ホーム創作日記

 

2/1 ナナフシの恋 黒田研二 講談社ノベルス

 
 くろけんさんイメチェン作戦(かどうかは知らない)第三弾。このところ
青春小説押しで攻めてみているのだろうか?             

 くろけん版「冷たい校舎」かと思いきや、展開にさっぱりきっぱり何一つ
面白味が無い。緊張感もワクワク感も不思議感覚もなく、ただだらだらと話
が続いているだけのような感触を受けてしまった。          

 密室劇らしさ、あるいは青春小説らしさ、本書に於いてはこのどちらかの
成分が(可能であればその両方が)もっと注入されるべき。残念ながら本書
にはそのどちらもが決定的に欠けていたように思う。         

 前作の感想に於いて、私は氏のキャラクタ造型の基本は”属性を付ける”
ことではないかと書いた。本書でもその傾向に則っていると思えるので、や
はりどうしてもそれぞれの顔は見えてこないし、登場人物達が生き生きと動
いてはくれないのだ。                       

 しかしながら、それを逆手に取ったような攻め味は見せてくれる。ペタッ
と大きくラベルを貼ってるが故に、多少のオーバーさは全然OKなのだ。た
とえば、修学旅行のエピソードの悲惨さはなかなかだったと思うが、これも
このラベルがあるから功を奏しているのだと思う。

********

• **課題一覧**:
1) 文書のうち、「くろけん版「冷たい校舎」かと思いきや、展開にさっぱりきっぱり何一つ」から「にはそのどちらもが決定的に欠けていたように思う。」までの部分を一字も変えずに書き写してください。
2) 文書で、この小説の展開には無かったと書かれている感覚をすべて挙げてください。

• **提供情報**:
********

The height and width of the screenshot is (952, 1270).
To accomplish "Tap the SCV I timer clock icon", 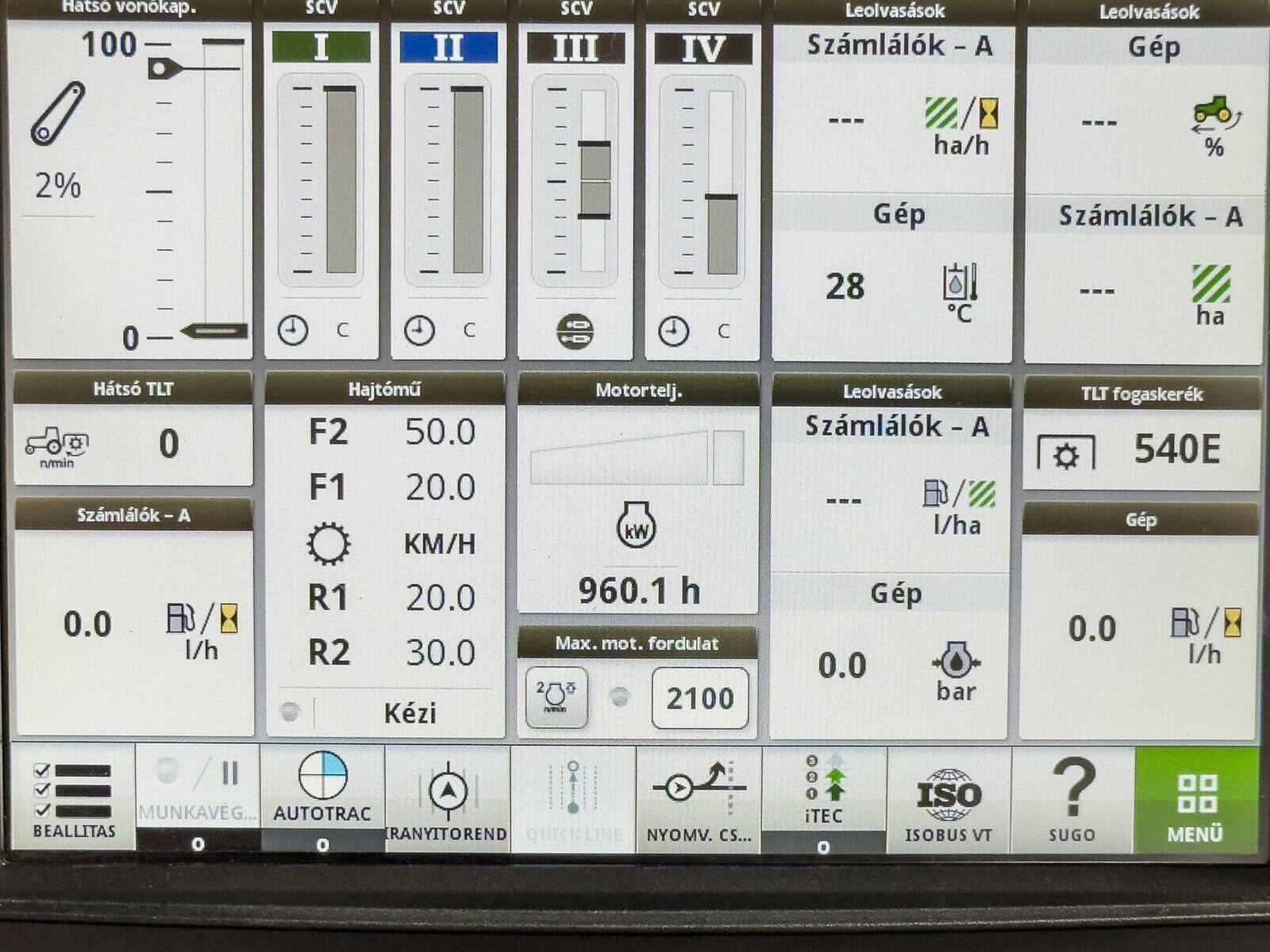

********

• **解答一覧**:
1)
くろけん版「冷たい校舎」かと思いきや、展開にさっぱりきっぱり何一つ
面白味が無い。緊張感もワクワク感も不思議感覚もなく、ただだらだらと話
が続いているだけのような感触を受けてしまった。          

 密室劇らしさ、あるいは青春小説らしさ、本書に於いてはこのどちらかの
成分が(可能であればその両方が)もっと注入されるべき。残念ながら本書
にはそのどちらもが決定的に欠けていたように思う。

2) 緊張感、ワクワク感、不思議感覚